[Opening Given data section]
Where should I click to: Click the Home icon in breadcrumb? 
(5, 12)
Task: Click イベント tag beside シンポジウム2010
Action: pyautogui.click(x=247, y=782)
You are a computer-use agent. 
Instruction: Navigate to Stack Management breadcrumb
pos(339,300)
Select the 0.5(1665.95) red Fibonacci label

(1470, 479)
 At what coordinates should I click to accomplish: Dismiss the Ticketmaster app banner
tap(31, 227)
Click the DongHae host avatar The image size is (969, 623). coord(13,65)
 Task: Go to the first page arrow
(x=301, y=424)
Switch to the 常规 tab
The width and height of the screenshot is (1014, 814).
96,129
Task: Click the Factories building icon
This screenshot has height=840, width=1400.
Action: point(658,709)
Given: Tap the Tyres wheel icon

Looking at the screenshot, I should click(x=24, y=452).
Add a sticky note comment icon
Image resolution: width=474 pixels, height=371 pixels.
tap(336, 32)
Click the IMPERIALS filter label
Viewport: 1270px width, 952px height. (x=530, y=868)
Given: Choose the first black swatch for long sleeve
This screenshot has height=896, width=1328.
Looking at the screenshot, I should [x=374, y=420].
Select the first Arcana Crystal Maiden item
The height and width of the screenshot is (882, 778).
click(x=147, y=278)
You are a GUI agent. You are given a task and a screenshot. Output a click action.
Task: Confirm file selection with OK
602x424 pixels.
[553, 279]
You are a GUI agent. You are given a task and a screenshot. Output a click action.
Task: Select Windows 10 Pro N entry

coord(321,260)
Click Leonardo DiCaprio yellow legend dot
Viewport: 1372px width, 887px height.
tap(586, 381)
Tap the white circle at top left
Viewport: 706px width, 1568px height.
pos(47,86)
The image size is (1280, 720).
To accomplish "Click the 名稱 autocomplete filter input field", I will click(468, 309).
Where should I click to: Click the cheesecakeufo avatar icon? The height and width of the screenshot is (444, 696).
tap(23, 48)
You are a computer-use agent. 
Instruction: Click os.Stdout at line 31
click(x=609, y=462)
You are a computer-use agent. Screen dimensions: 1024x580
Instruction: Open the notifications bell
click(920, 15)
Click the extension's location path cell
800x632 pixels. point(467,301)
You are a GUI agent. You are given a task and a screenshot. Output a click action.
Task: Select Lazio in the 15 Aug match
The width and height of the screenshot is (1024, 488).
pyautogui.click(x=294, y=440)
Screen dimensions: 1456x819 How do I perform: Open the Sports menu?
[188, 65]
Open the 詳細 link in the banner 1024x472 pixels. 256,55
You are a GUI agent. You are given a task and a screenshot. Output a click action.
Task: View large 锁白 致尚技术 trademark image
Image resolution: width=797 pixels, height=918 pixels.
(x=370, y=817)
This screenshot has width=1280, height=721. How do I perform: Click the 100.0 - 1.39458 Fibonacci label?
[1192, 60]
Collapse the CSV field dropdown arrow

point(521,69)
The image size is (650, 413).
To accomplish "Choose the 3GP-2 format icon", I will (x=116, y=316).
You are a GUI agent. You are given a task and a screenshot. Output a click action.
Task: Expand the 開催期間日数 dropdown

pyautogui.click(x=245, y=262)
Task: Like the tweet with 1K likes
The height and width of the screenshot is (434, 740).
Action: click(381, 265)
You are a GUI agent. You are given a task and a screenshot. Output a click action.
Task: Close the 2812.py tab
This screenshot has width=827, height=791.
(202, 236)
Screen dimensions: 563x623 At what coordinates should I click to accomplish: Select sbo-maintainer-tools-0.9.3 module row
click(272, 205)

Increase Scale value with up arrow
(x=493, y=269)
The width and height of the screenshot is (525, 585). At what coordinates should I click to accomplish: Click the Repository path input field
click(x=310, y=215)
[Closing Given data section]
Task prompt: Every line above with the word "will" belongs in the answer, copied as written.

Reply:
To accomplish "Click the 名稱 autocomplete filter input field", I will click(468, 309).
To accomplish "Choose the 3GP-2 format icon", I will (x=116, y=316).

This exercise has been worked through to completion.